TASK ITEM → In your reply, write out each entry exactly as given.

****

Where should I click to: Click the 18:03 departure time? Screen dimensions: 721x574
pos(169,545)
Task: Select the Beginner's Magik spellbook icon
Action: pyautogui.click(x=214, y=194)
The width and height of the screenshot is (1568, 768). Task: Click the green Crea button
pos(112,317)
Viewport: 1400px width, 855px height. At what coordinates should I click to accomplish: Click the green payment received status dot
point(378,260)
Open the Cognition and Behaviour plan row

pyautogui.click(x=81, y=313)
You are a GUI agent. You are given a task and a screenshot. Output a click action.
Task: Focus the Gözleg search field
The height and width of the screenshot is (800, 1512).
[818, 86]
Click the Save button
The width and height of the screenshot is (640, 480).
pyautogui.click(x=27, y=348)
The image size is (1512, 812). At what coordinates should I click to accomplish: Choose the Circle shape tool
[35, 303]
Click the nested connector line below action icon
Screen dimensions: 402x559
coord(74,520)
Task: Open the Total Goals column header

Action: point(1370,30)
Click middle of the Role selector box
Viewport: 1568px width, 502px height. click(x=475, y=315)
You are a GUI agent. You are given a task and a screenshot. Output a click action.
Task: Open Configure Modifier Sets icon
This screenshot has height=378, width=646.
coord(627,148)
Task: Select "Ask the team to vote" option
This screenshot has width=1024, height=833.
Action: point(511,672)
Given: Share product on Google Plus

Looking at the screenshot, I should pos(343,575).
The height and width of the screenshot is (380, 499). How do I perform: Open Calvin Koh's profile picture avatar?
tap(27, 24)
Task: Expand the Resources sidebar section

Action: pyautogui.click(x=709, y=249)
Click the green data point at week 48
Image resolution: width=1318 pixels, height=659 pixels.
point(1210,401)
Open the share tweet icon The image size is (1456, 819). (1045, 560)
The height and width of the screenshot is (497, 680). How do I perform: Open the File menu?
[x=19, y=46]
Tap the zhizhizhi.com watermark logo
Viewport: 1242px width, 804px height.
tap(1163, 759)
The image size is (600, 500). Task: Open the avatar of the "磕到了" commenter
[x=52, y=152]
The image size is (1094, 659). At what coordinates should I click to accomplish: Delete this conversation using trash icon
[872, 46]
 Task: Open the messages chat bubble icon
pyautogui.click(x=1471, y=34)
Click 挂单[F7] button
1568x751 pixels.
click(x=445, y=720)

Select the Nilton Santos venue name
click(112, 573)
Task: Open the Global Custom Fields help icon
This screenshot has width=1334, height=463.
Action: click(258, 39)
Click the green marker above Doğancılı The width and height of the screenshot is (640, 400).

****

EXERCISE OUTPUT →
Where should I click to: Click the 18:03 departure time? Screen dimensions: 721x574
pos(169,545)
Task: Select the Beginner's Magik spellbook icon
Action: pyautogui.click(x=214, y=194)
The width and height of the screenshot is (1568, 768). Task: Click the green Crea button
pos(112,317)
Viewport: 1400px width, 855px height. At what coordinates should I click to accomplish: Click the green payment received status dot
point(378,260)
Open the Cognition and Behaviour plan row

pyautogui.click(x=81, y=313)
You are a GUI agent. You are given a task and a screenshot. Output a click action.
Task: Focus the Gözleg search field
The height and width of the screenshot is (800, 1512).
[818, 86]
Click the Save button
The width and height of the screenshot is (640, 480).
pyautogui.click(x=27, y=348)
The image size is (1512, 812). At what coordinates should I click to accomplish: Choose the Circle shape tool
[35, 303]
Click the nested connector line below action icon
Screen dimensions: 402x559
coord(74,520)
Task: Open the Total Goals column header

Action: point(1370,30)
Click middle of the Role selector box
Viewport: 1568px width, 502px height. click(x=475, y=315)
You are a GUI agent. You are given a task and a screenshot. Output a click action.
Task: Open Configure Modifier Sets icon
This screenshot has height=378, width=646.
coord(627,148)
Task: Select "Ask the team to vote" option
This screenshot has width=1024, height=833.
Action: point(511,672)
Given: Share product on Google Plus

Looking at the screenshot, I should pos(343,575).
The height and width of the screenshot is (380, 499). How do I perform: Open Calvin Koh's profile picture avatar?
tap(27, 24)
Task: Expand the Resources sidebar section

Action: pyautogui.click(x=709, y=249)
Click the green data point at week 48
Image resolution: width=1318 pixels, height=659 pixels.
point(1210,401)
Open the share tweet icon The image size is (1456, 819). (1045, 560)
The height and width of the screenshot is (497, 680). How do I perform: Open the File menu?
[x=19, y=46]
Tap the zhizhizhi.com watermark logo
Viewport: 1242px width, 804px height.
tap(1163, 759)
The image size is (600, 500). Task: Open the avatar of the "磕到了" commenter
[x=52, y=152]
The image size is (1094, 659). At what coordinates should I click to accomplish: Delete this conversation using trash icon
[872, 46]
 Task: Open the messages chat bubble icon
pyautogui.click(x=1471, y=34)
Click 挂单[F7] button
1568x751 pixels.
click(x=445, y=720)

Select the Nilton Santos venue name
click(112, 573)
Task: Open the Global Custom Fields help icon
This screenshot has width=1334, height=463.
Action: click(258, 39)
Click the green marker above Doğancılı The width and height of the screenshot is (640, 400).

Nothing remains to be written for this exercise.